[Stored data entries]
———

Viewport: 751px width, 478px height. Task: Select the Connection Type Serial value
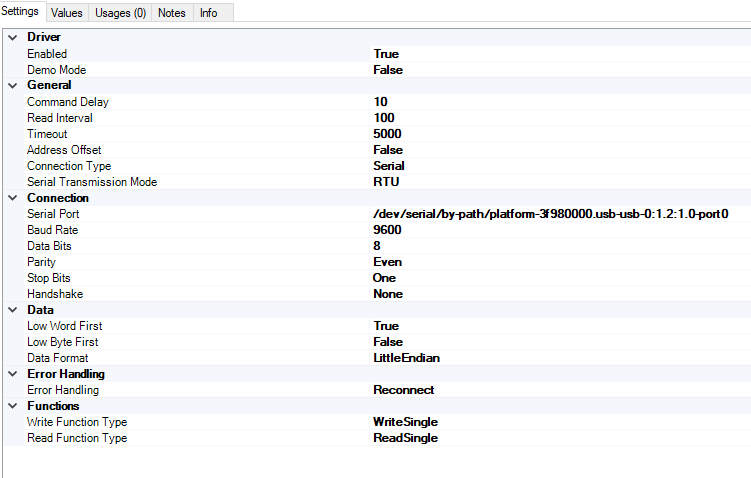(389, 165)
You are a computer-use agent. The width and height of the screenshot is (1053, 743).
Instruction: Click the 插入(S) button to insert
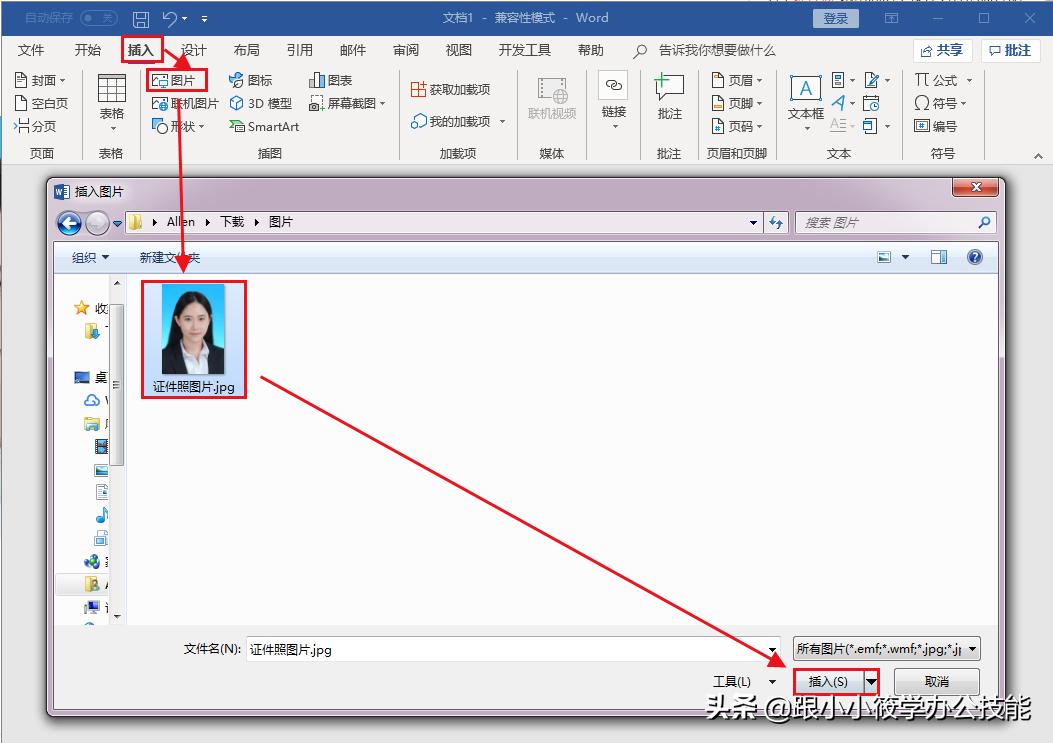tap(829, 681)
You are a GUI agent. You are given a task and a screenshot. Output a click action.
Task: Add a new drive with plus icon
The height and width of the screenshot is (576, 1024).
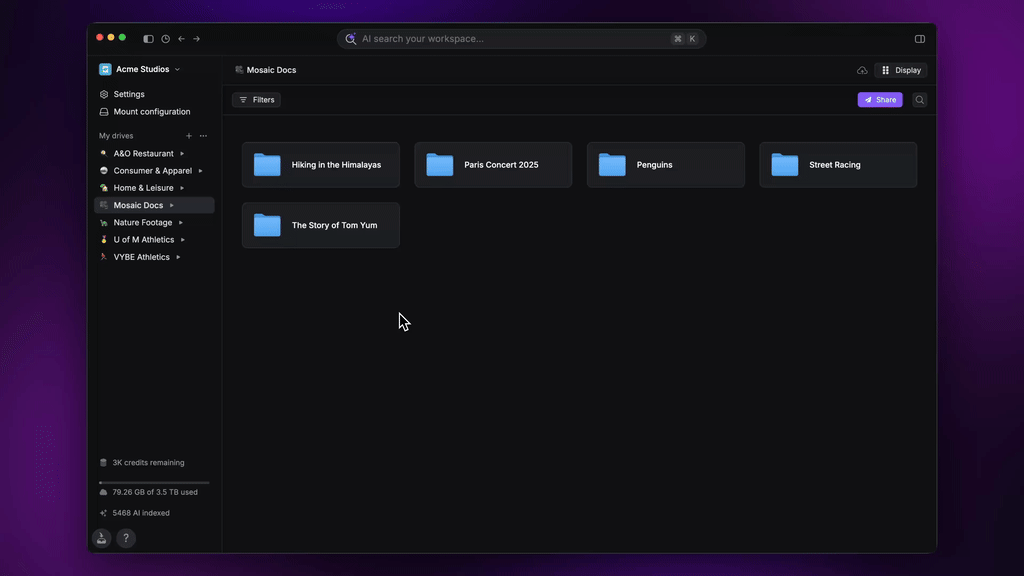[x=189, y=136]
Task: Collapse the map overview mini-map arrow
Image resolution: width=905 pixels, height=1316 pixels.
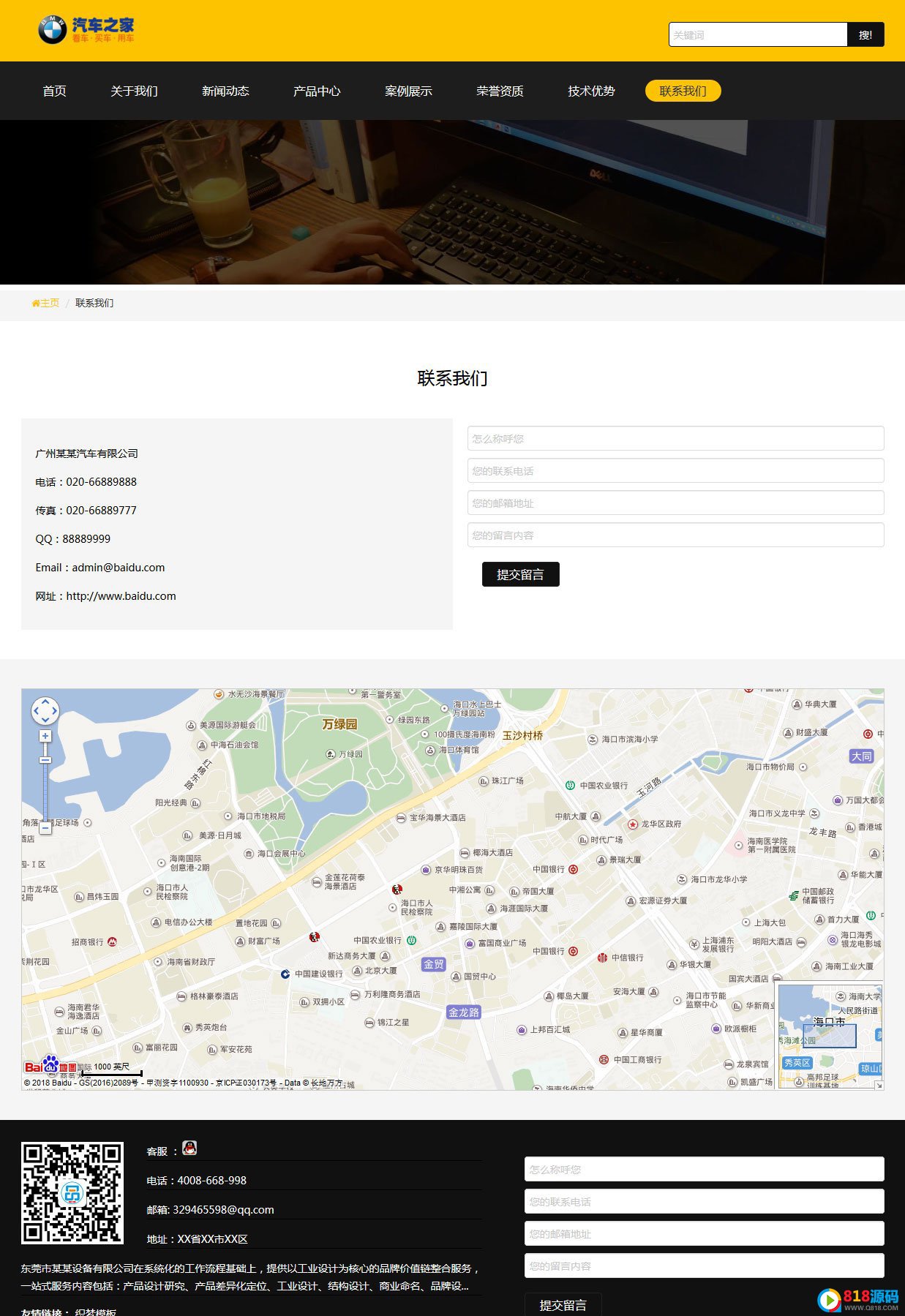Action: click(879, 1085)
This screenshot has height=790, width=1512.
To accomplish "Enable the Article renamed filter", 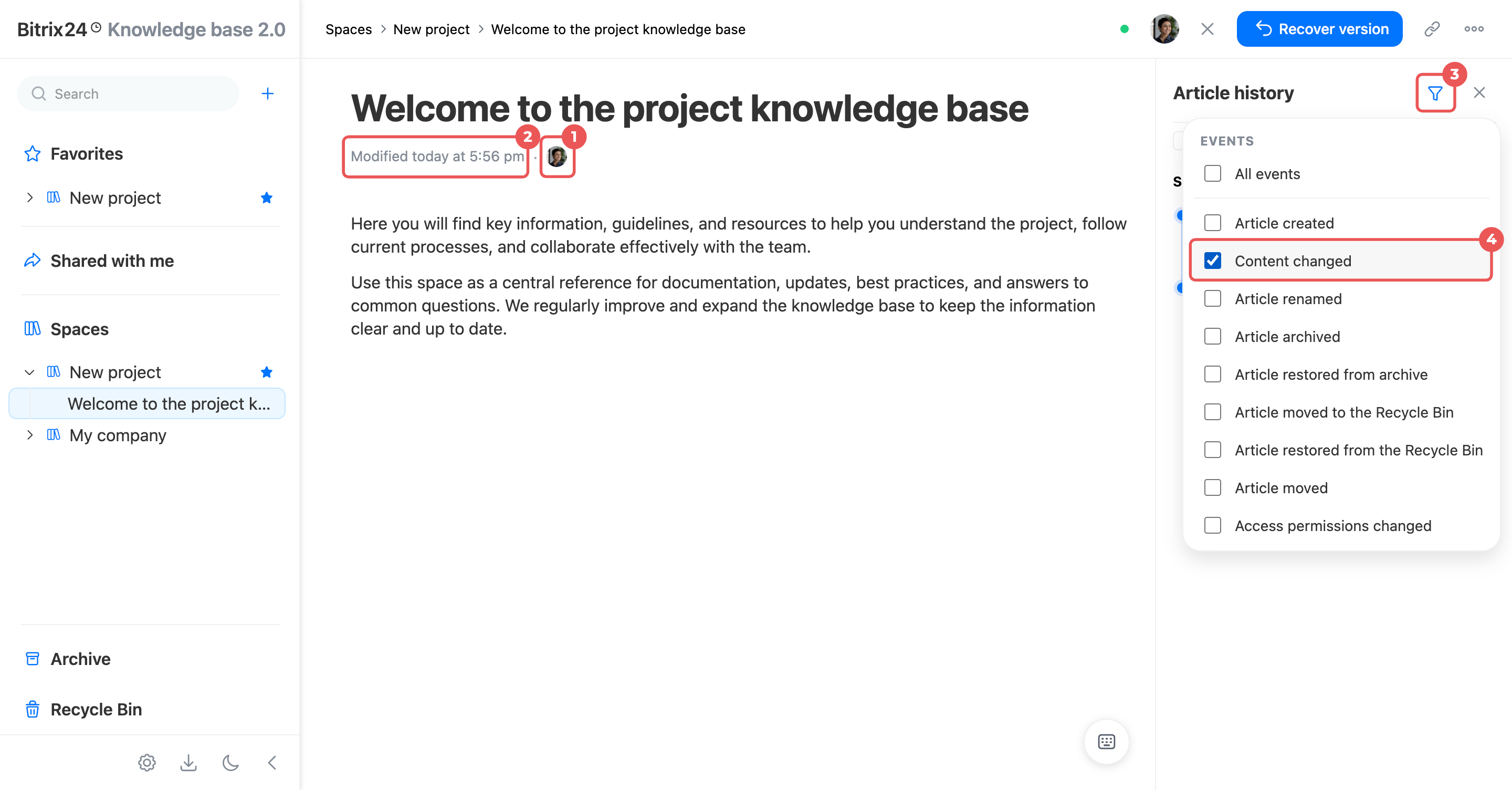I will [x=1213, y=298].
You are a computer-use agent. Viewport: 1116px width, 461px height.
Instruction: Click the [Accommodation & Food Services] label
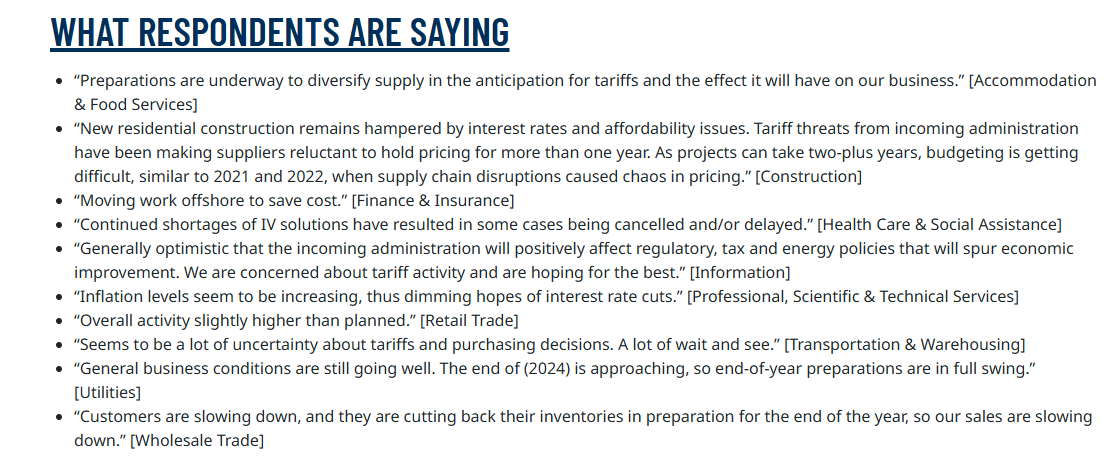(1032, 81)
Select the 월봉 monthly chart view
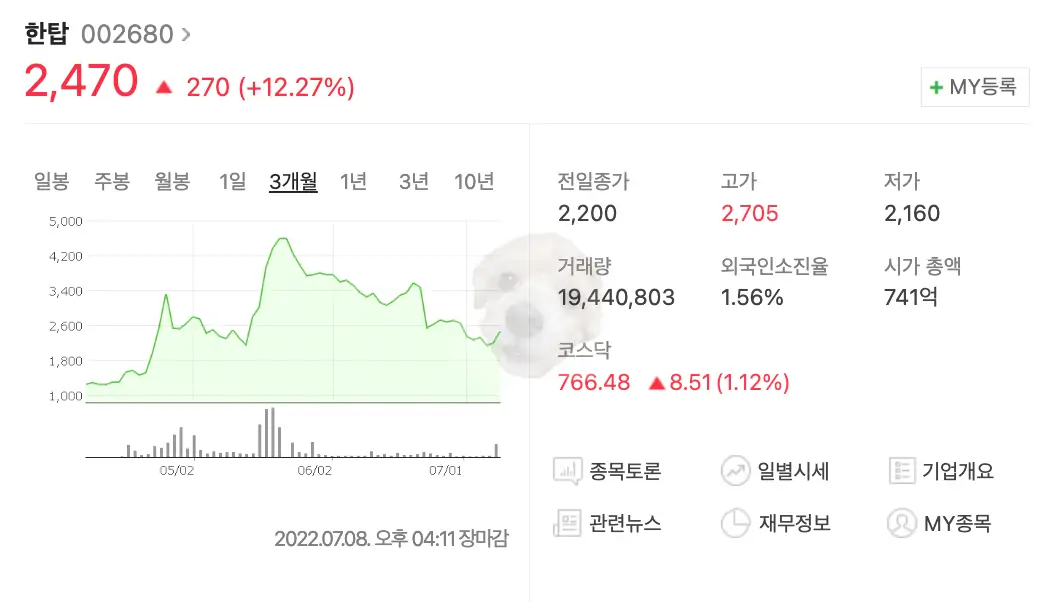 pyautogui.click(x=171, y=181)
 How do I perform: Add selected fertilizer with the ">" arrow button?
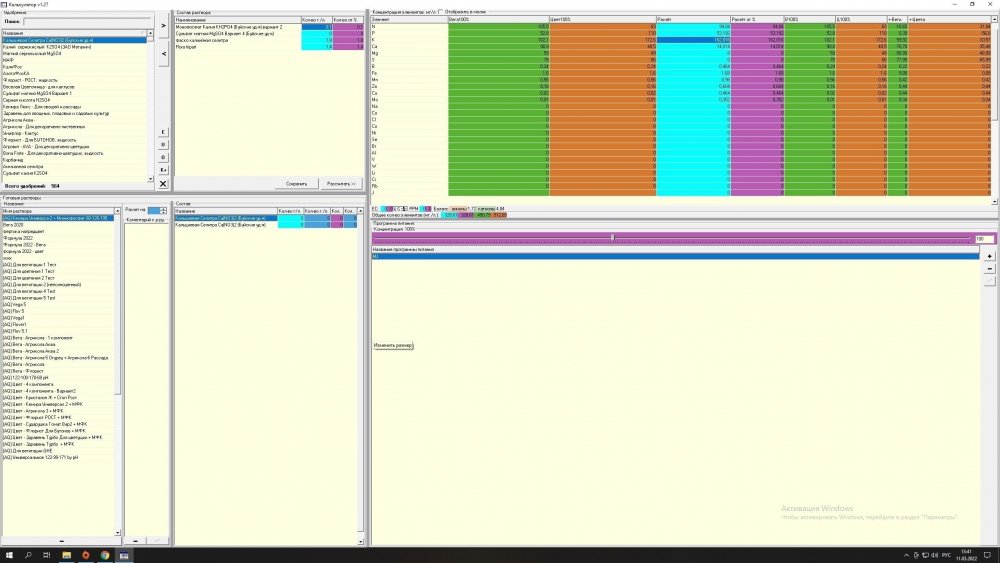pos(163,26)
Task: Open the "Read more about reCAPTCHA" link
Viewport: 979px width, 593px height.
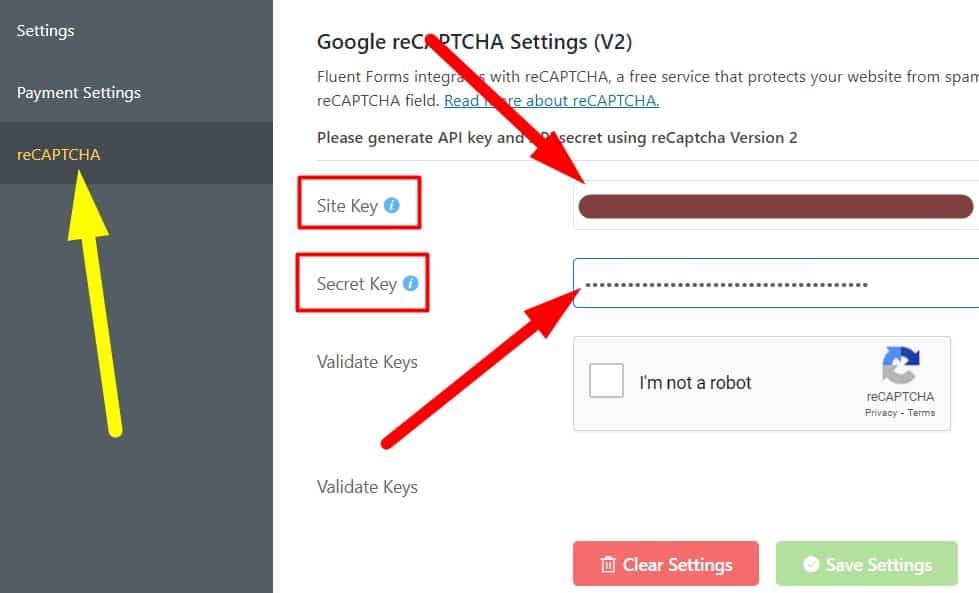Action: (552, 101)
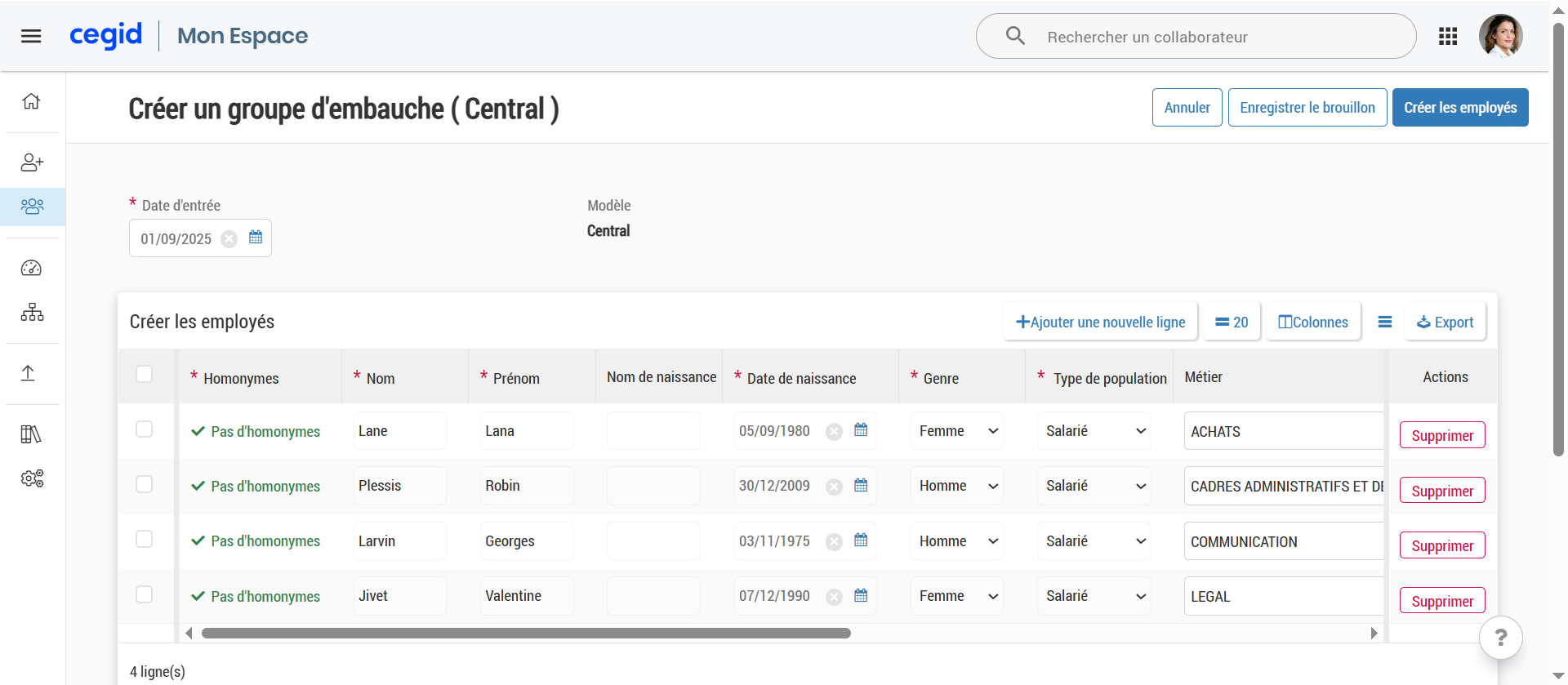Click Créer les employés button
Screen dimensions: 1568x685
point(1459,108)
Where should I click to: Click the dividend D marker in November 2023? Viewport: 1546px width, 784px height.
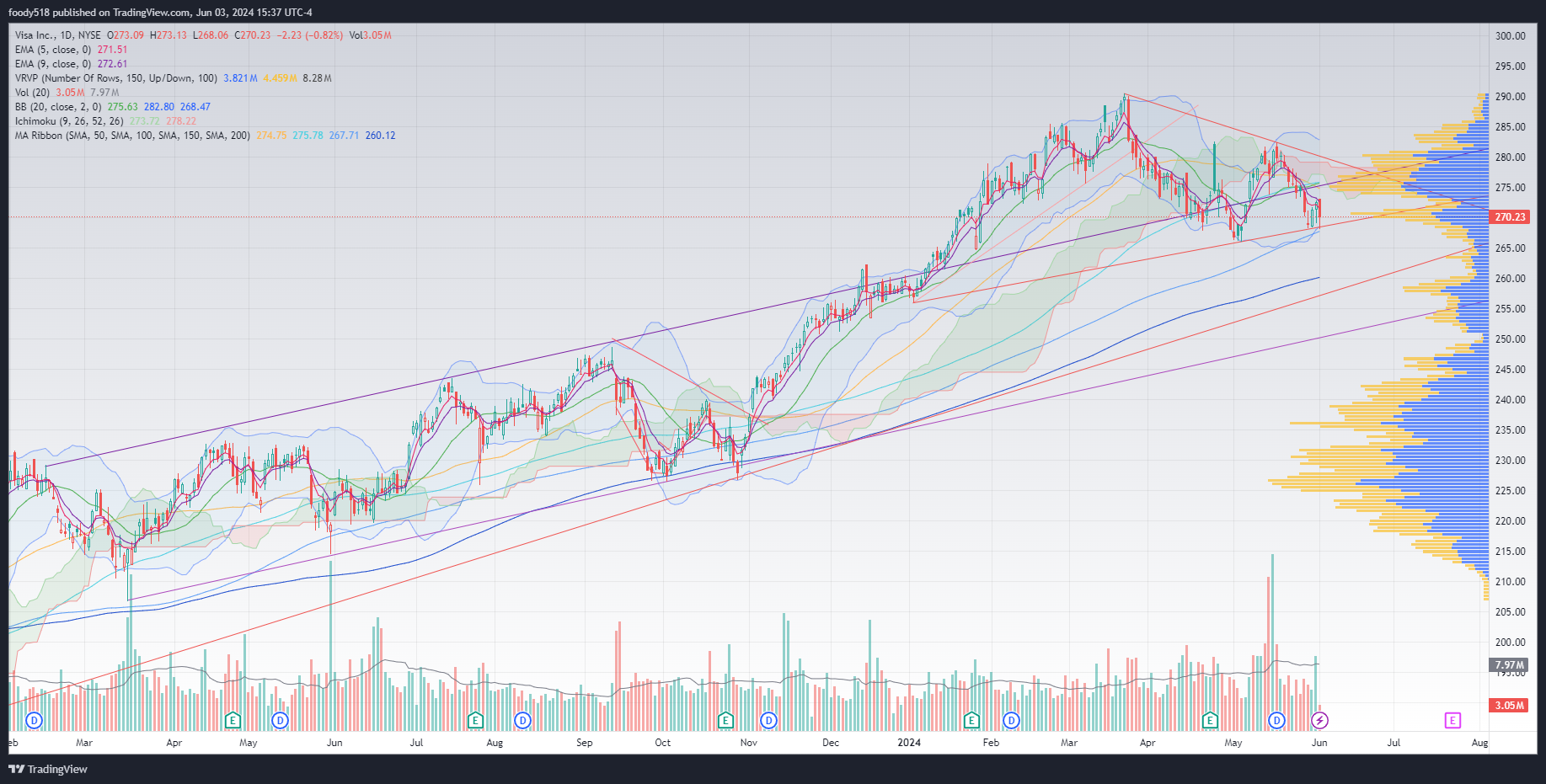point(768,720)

———

:: Problem requirements ::
Pictures must be left out of the answer, which should be exactly the lines from the one holding "Instruction: Click the [Accommodation" through the last line of the entries above, both included; please add nothing.

:: Answer box ::
Instruction: Click the [Accommodation & Food Services] label
(1032, 81)
Select the 월봉 monthly chart view
 pyautogui.click(x=171, y=181)
 How do I perform: Add selected fertilizer with the ">" arrow button?
pos(163,26)
Task: Open the "Read more about reCAPTCHA" link
Viewport: 979px width, 593px height.
Action: (552, 101)
Click Créer les employés button
Screen dimensions: 1568x685
point(1459,108)
Where should I click to: Click the dividend D marker in November 2023? Viewport: 1546px width, 784px height.
point(768,720)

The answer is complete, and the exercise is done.